Exercise brief - From the listing below, copy each line that contains the word "agent".

Excerpted data -
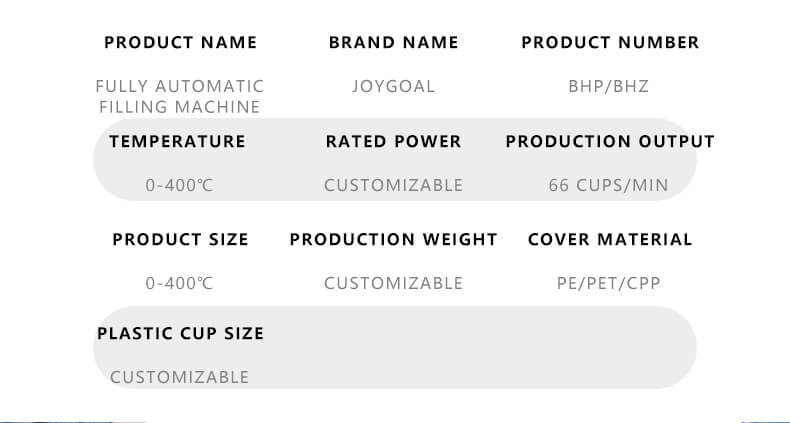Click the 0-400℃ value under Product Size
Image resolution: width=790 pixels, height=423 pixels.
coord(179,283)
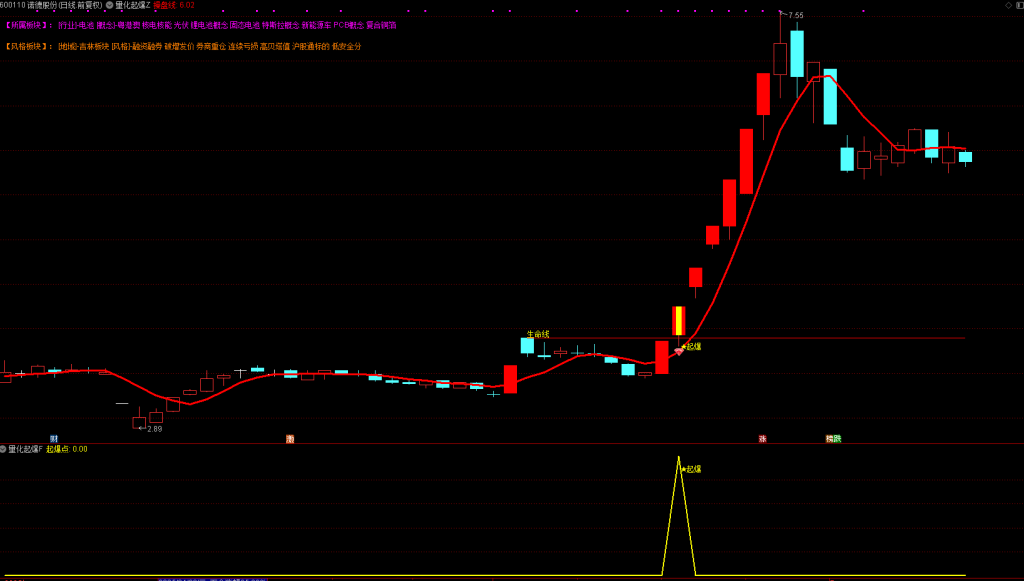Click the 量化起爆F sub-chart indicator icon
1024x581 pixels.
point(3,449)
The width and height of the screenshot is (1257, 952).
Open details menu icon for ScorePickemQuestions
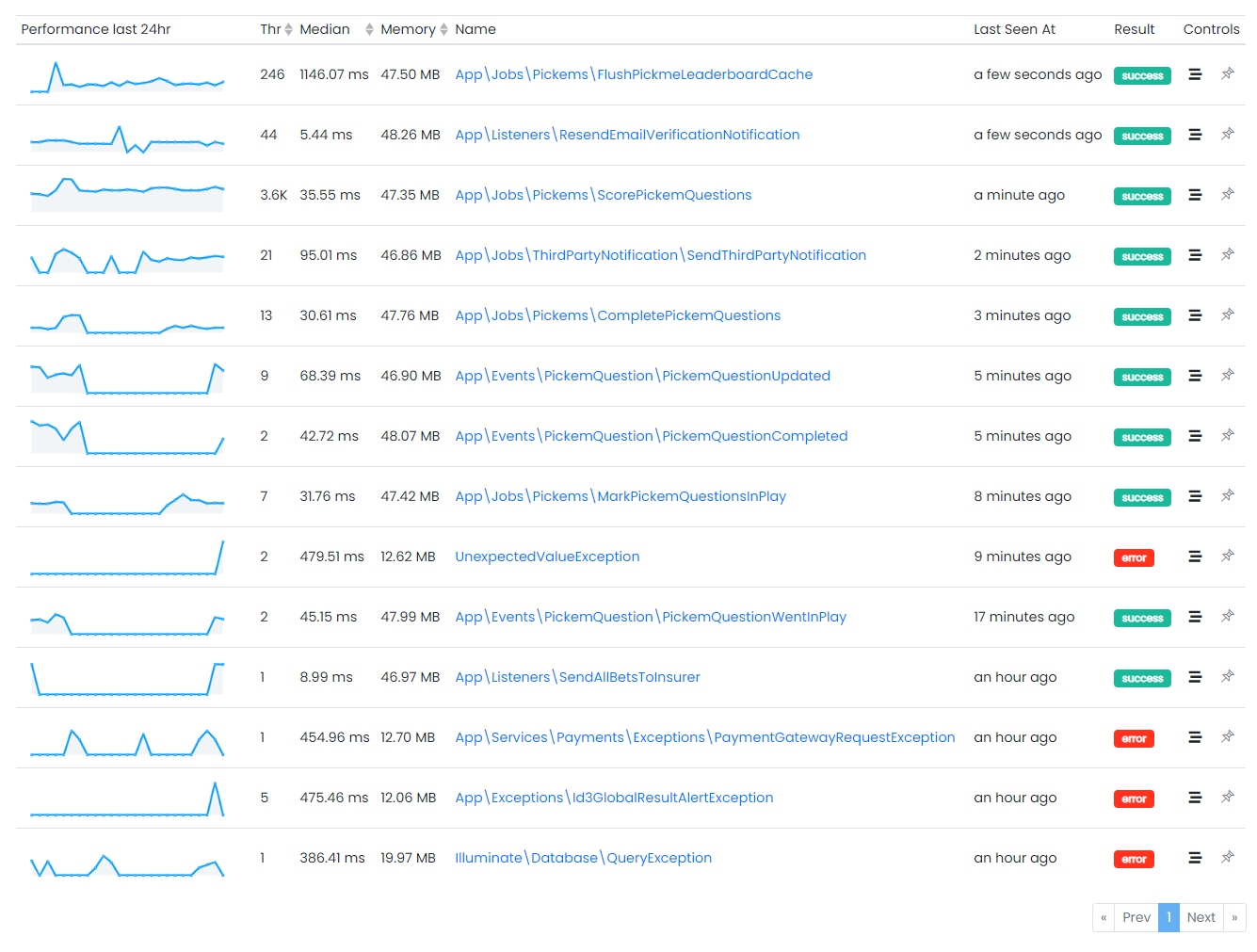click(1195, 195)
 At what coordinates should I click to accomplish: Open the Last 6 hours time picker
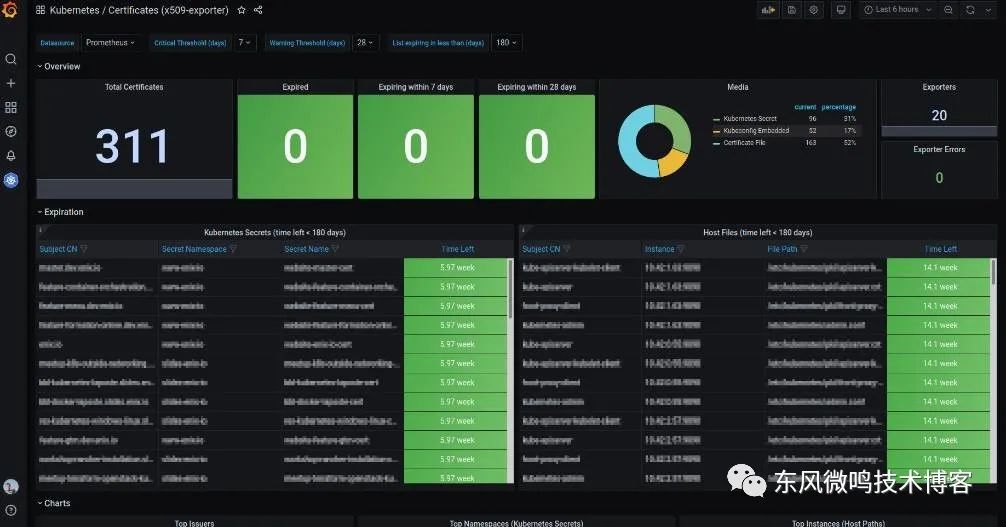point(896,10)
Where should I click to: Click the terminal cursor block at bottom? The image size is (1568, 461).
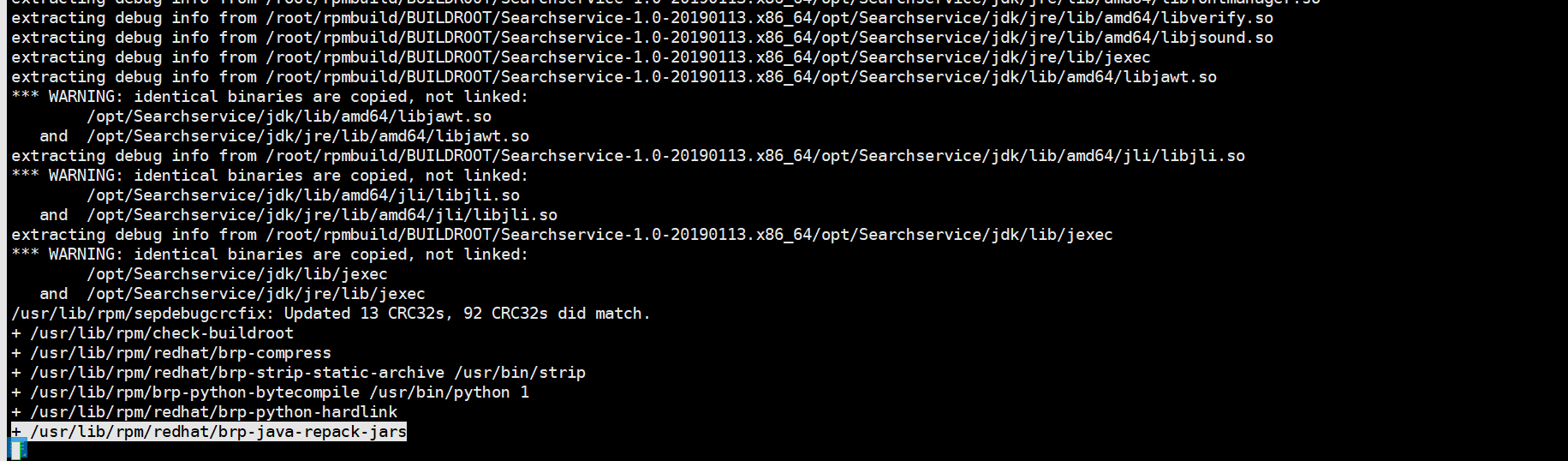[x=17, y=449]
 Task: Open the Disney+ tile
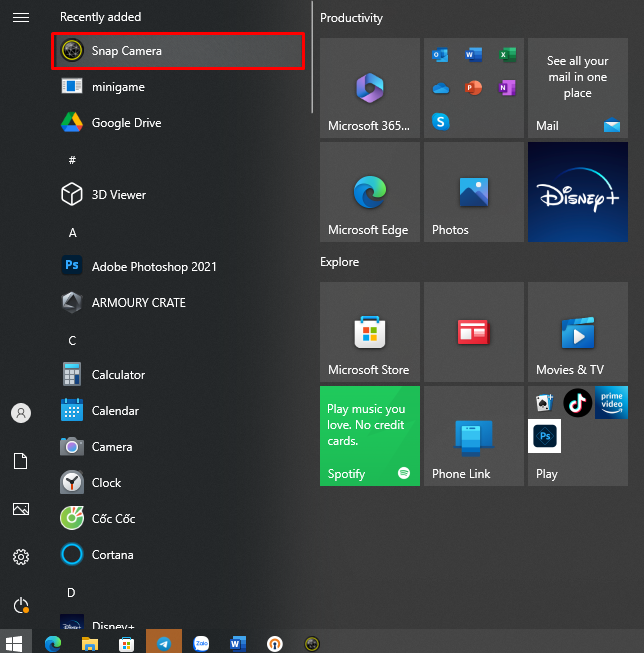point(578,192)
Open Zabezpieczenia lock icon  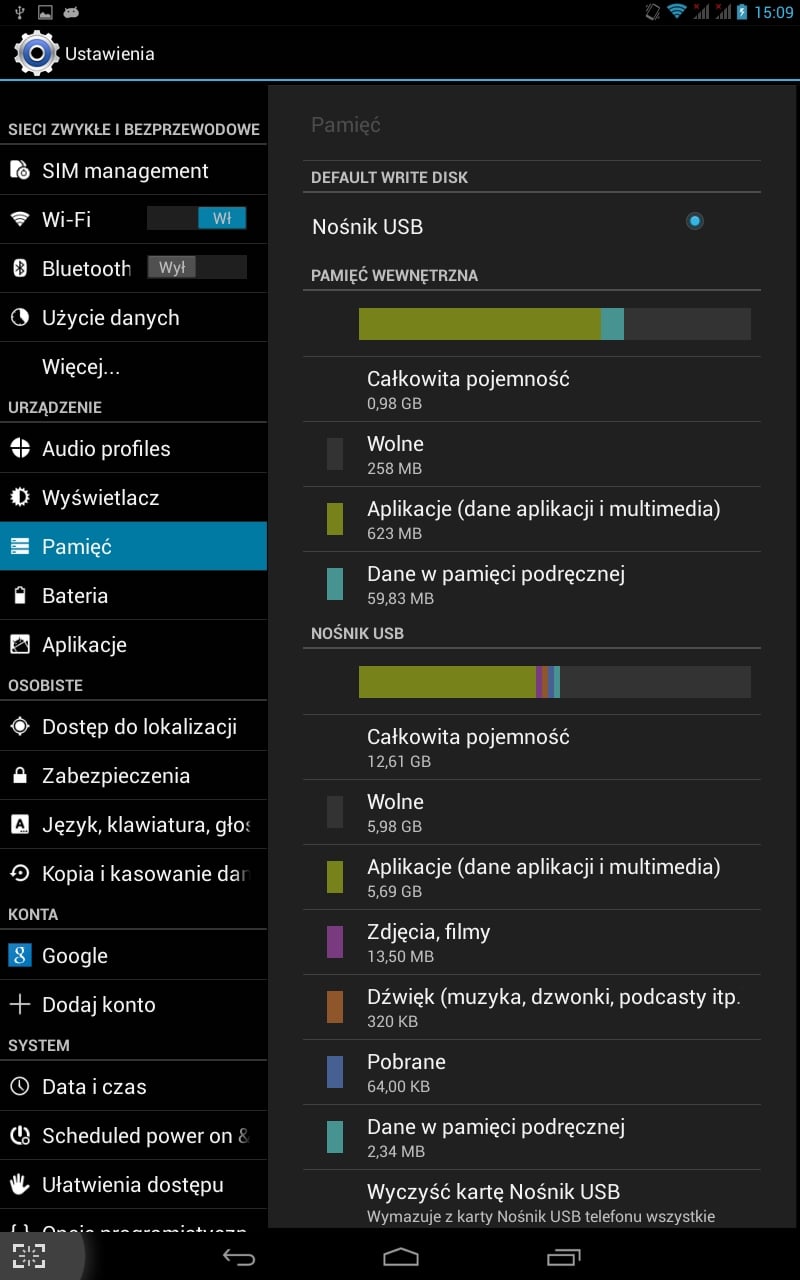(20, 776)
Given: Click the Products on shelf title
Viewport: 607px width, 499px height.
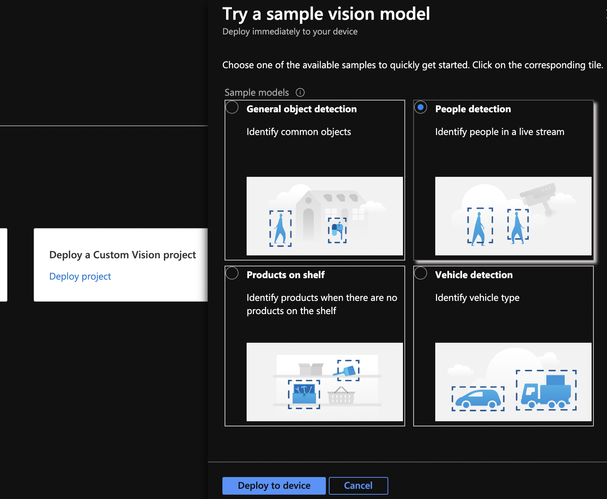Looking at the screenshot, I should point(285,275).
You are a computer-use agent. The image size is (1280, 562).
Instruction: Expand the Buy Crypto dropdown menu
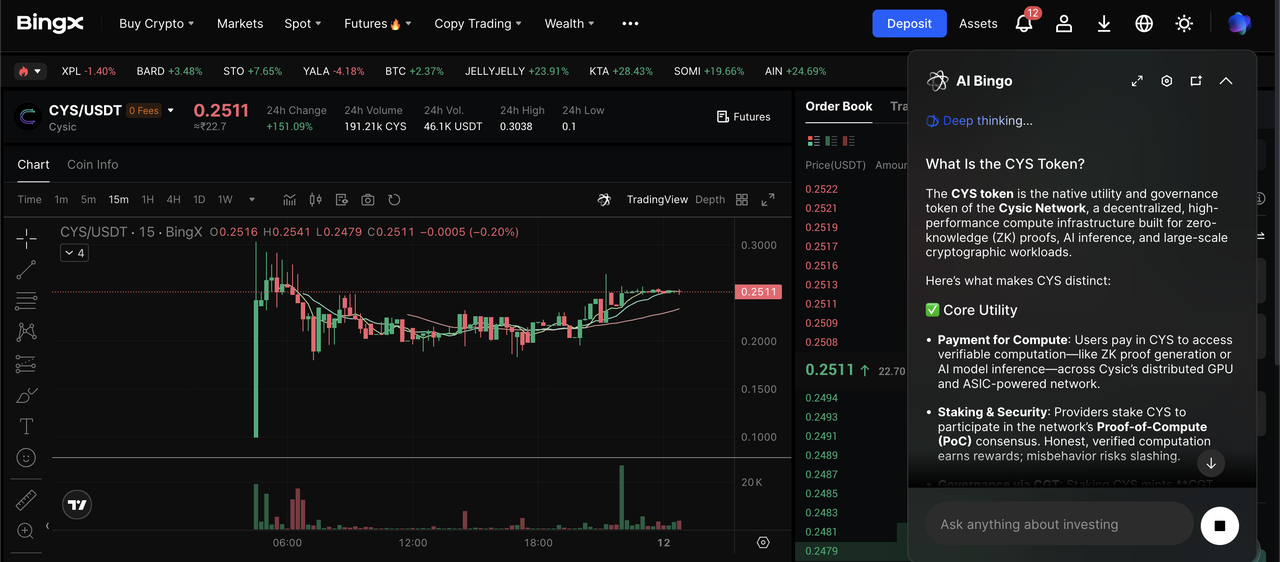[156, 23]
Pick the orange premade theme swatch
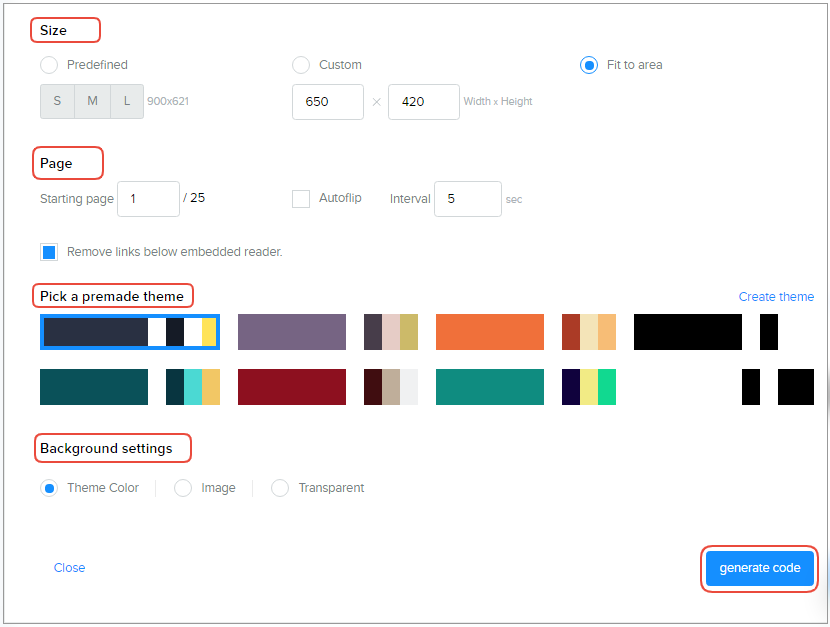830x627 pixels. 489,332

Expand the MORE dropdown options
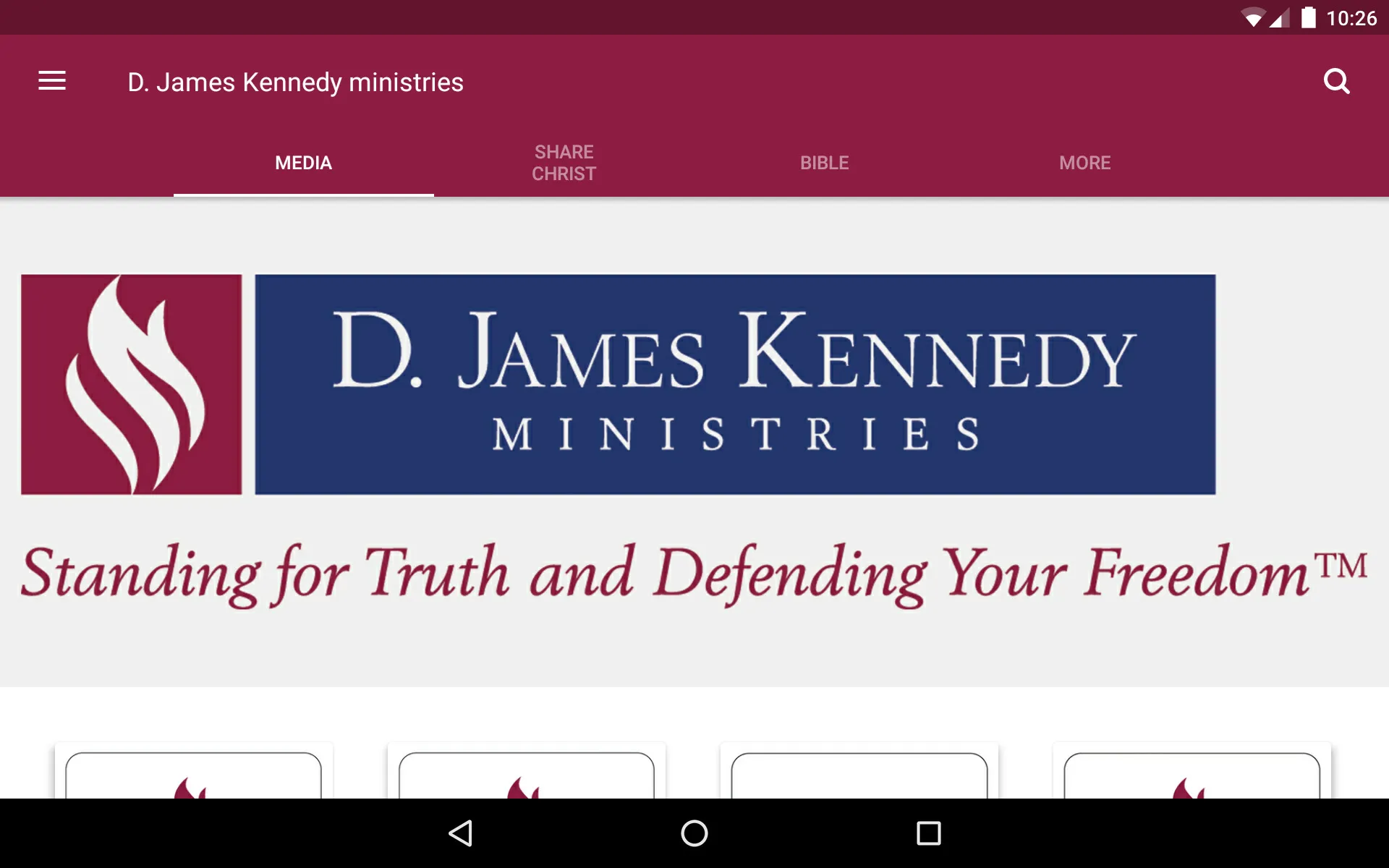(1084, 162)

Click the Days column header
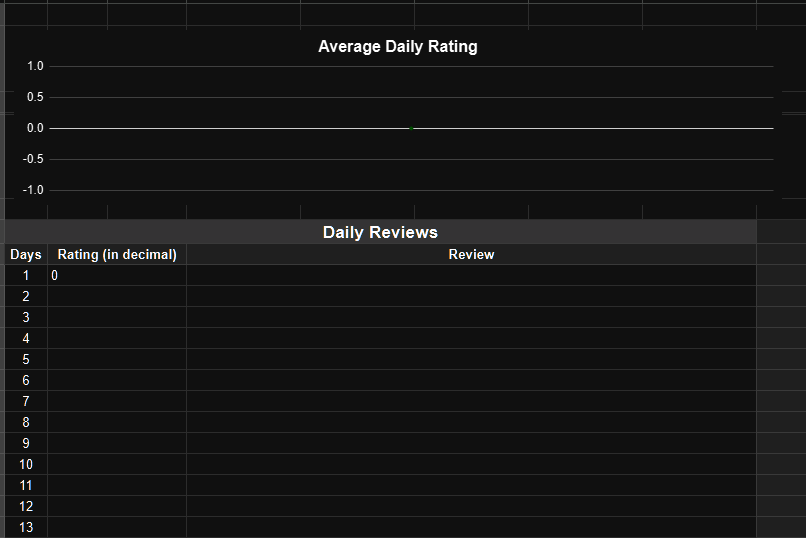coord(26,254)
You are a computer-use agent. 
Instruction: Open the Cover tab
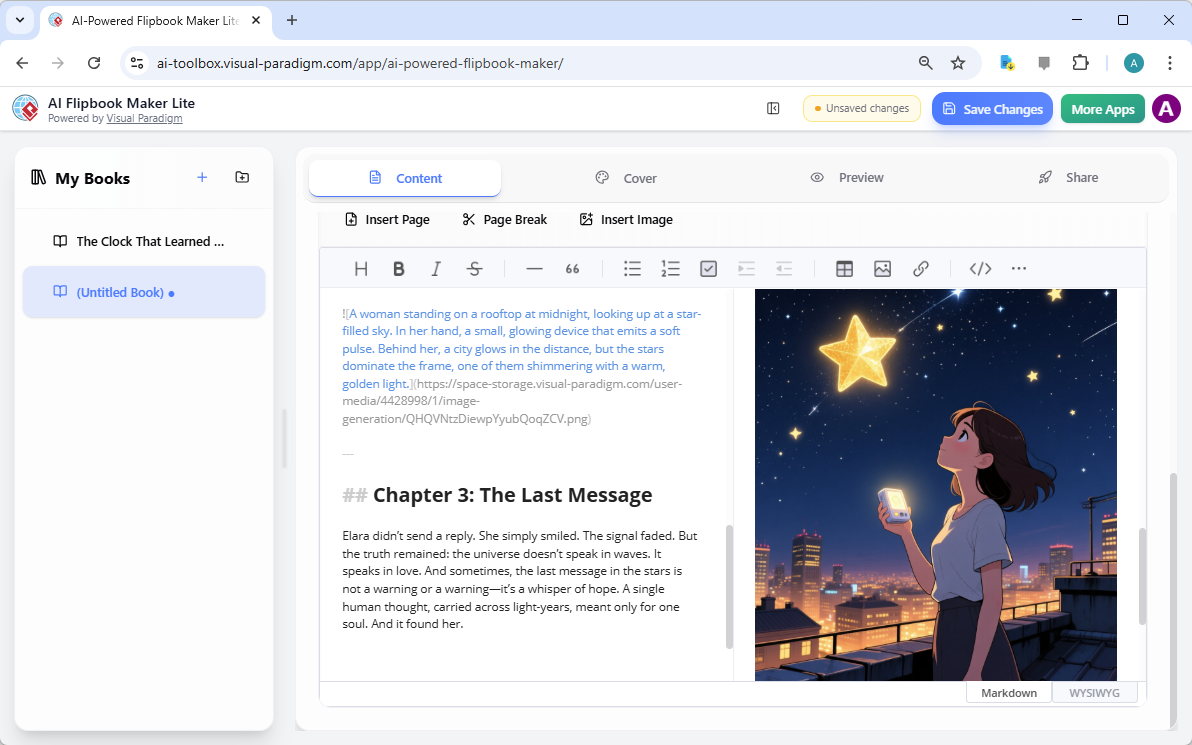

Exercise solution -
You are a computer-use agent. The image size is (1280, 562).
You are a computer-use agent. 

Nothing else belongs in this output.